Is the auctioneer Coys information accurate? Is the car from 1946? Has it ever raced or just been a showpiece item? How did it get to the UK?
What I would like answered is this: is the midget under discussion one that was built in 1946 for the purpose of racing. Or is it a replica of a 1946 midget that was built a good few years later. The Coys information tends to indicate that it is a 1946 midget but subsequent postings on here about when it was built have raised small doubts with me about it and the year of its origin as 1946.
Post by haflinger121 on Jan 6, 2012 12:29:35 GMT 1
As I understand it, the frame and other parts were constructed around '46 but never used. The car was built using these and other correct contemporary parts (e.g. the engine) in or about 1980. There is slightly more info about its origins on the US Racing History website.
I would recommend any prospective purchaser to beware of thinking they are buying an ex "war horse"; it probably isn't and has likely never seen any actual race action. Still a very nice piece though!

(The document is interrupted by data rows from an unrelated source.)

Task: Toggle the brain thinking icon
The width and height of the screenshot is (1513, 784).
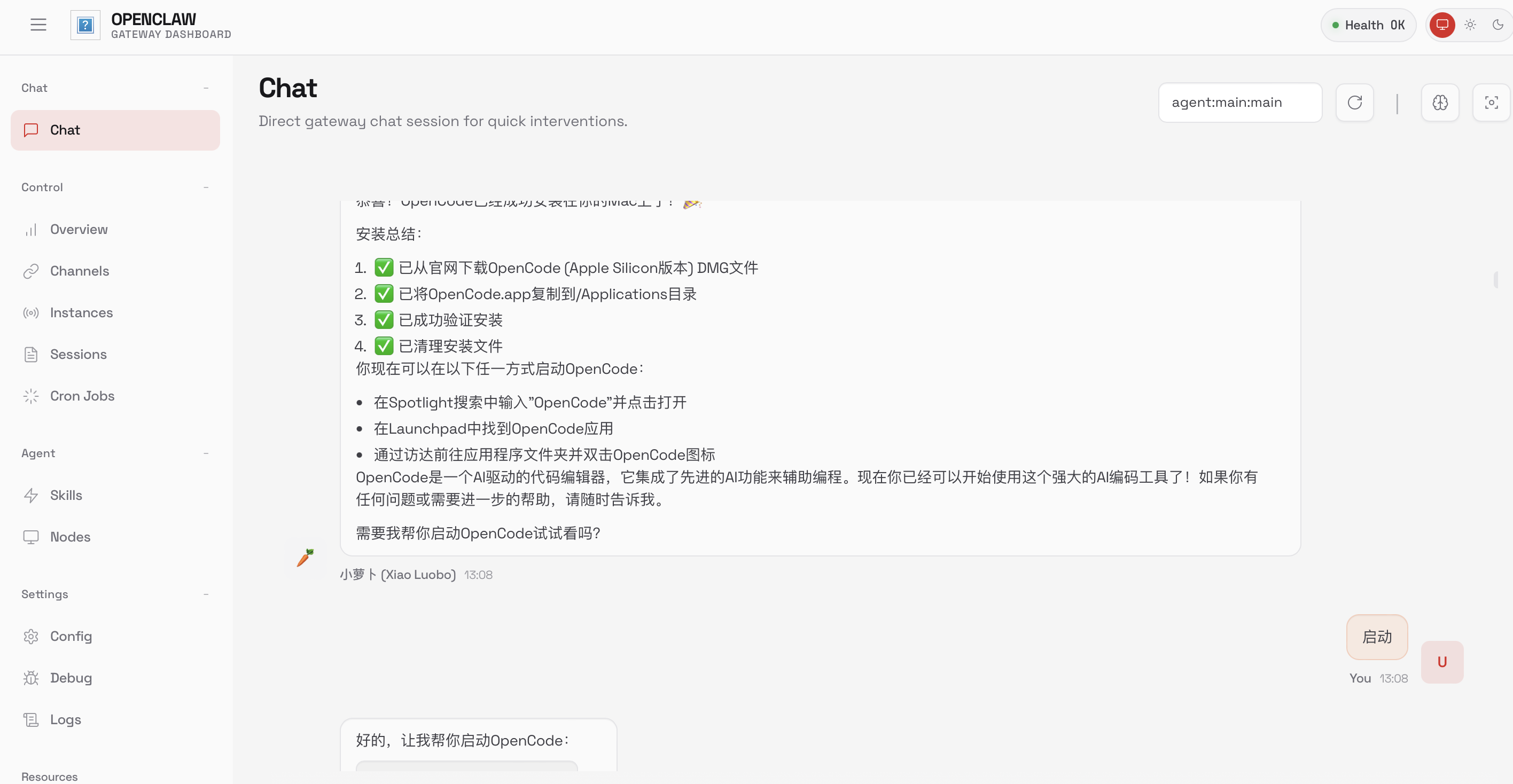Action: point(1440,103)
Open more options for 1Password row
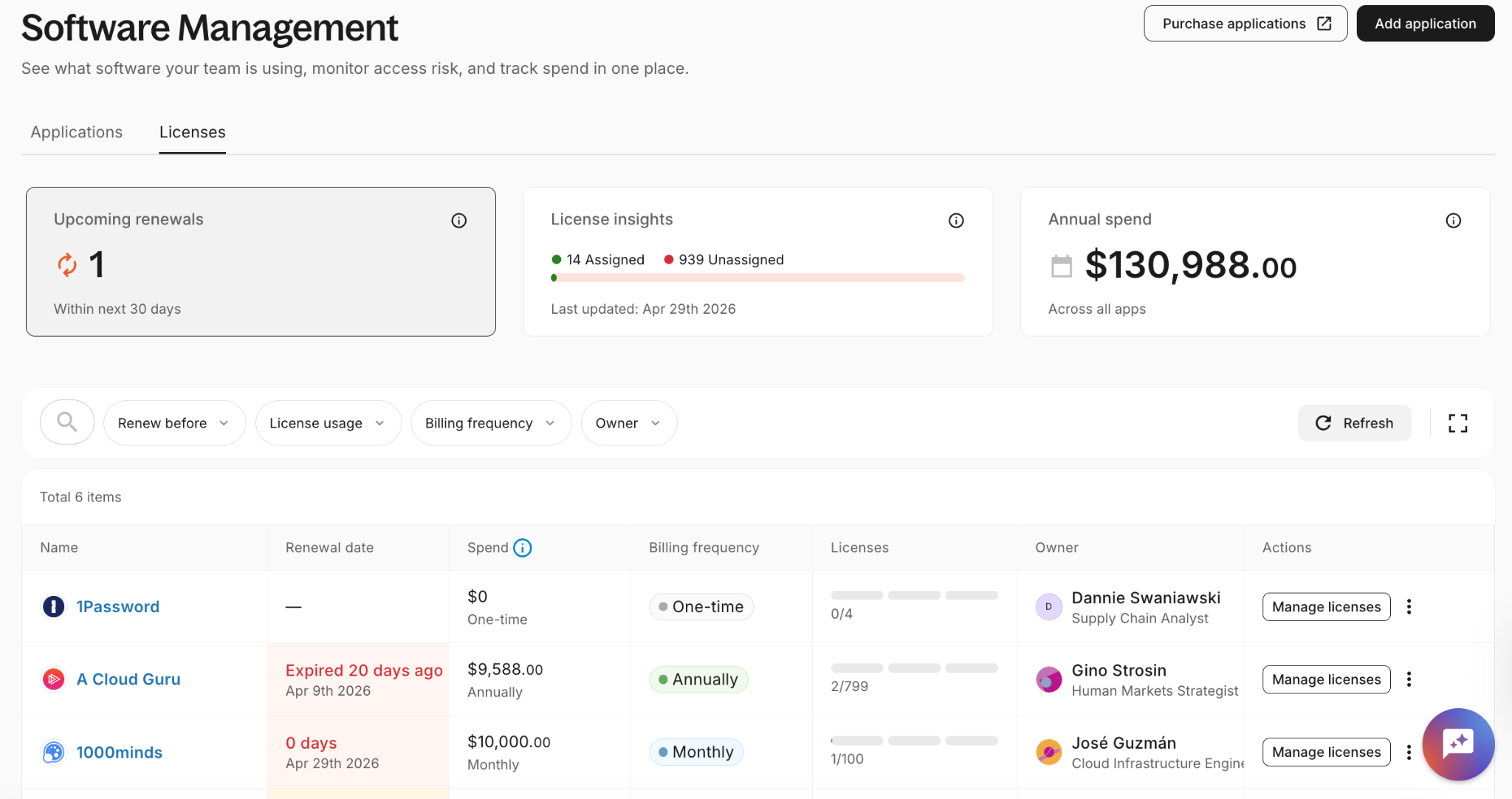The height and width of the screenshot is (799, 1512). click(x=1409, y=607)
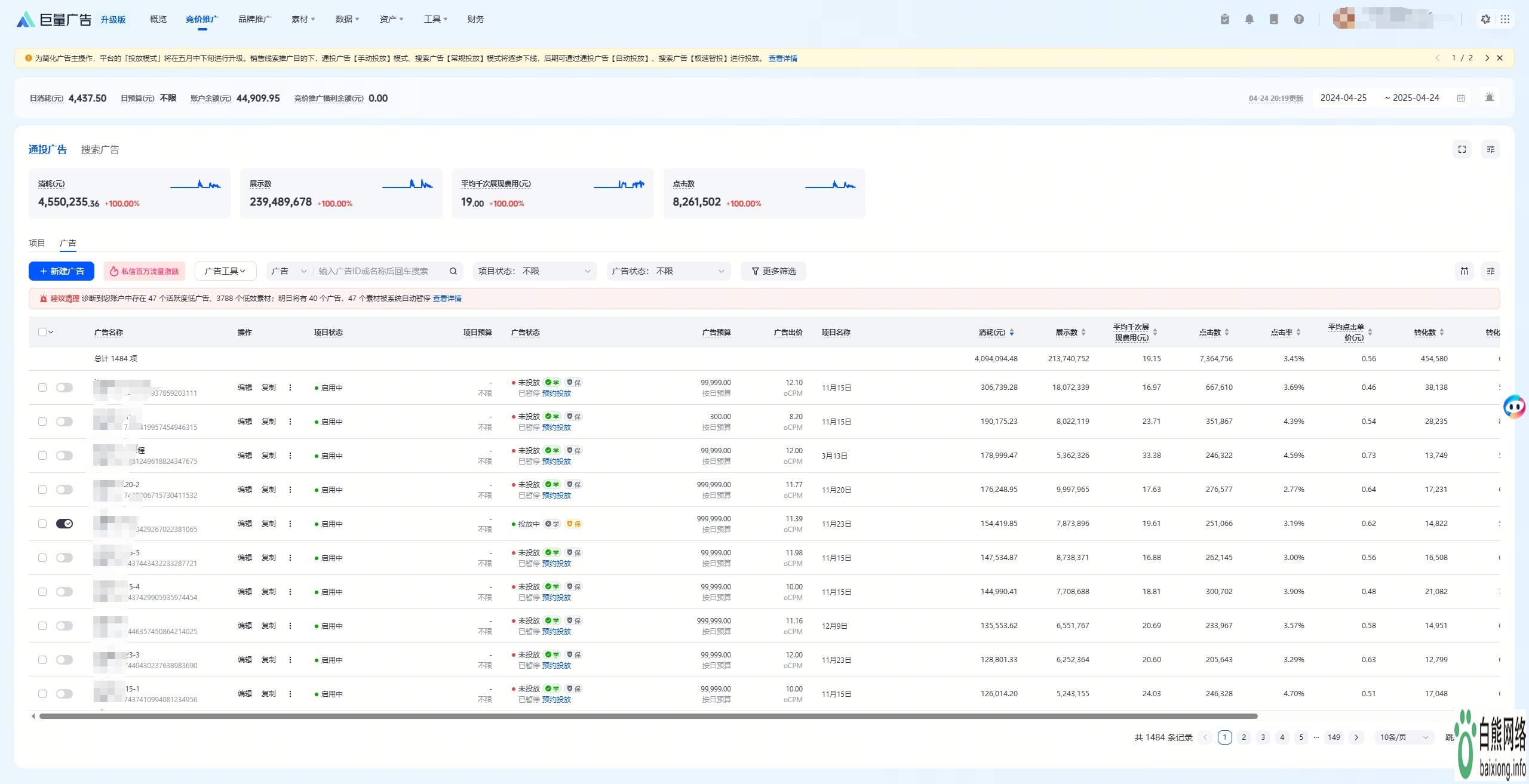Image resolution: width=1529 pixels, height=784 pixels.
Task: Click the horizontal table scrollbar
Action: pyautogui.click(x=648, y=716)
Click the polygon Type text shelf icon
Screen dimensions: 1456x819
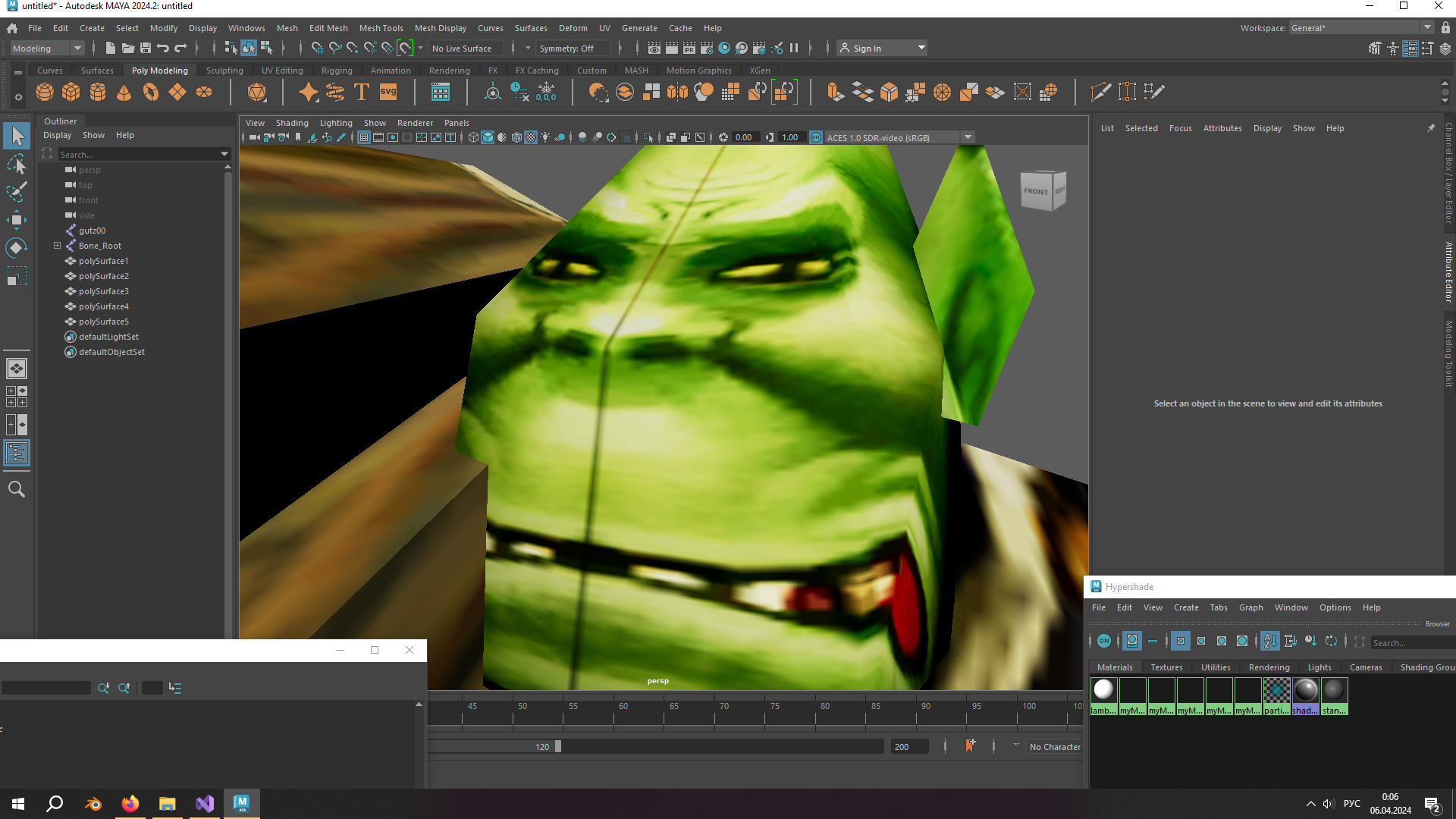[x=362, y=93]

Post by lostintimeyouknow on Jan 6, 2012 21:15:10 GMT 1
We went to great lengths to keep everything to a late 40's period. Right down to the SW curved glass gauges and Bell Auto Parts hand pump, steering wheel and rear brakes. This was a NOS kit that was never assembled from the 40's.....beautiful body and frame, etc. The motor, transmission and NOS Halibrand quick change were assembled in 2009. We sold this car at Hershey RM auction in 2010 and it went to Europe along with a few other vehicles that were sold at this auction. If there were 50 asphalt laps on this car....that was a lot. This was a show car with no expense spared! Set up with 3 speed V860 transmission, clutch, flywheel, starter and the 60 was balanced, ported and relieved. Edelbrock Equipment, Stromberg 81's, etc.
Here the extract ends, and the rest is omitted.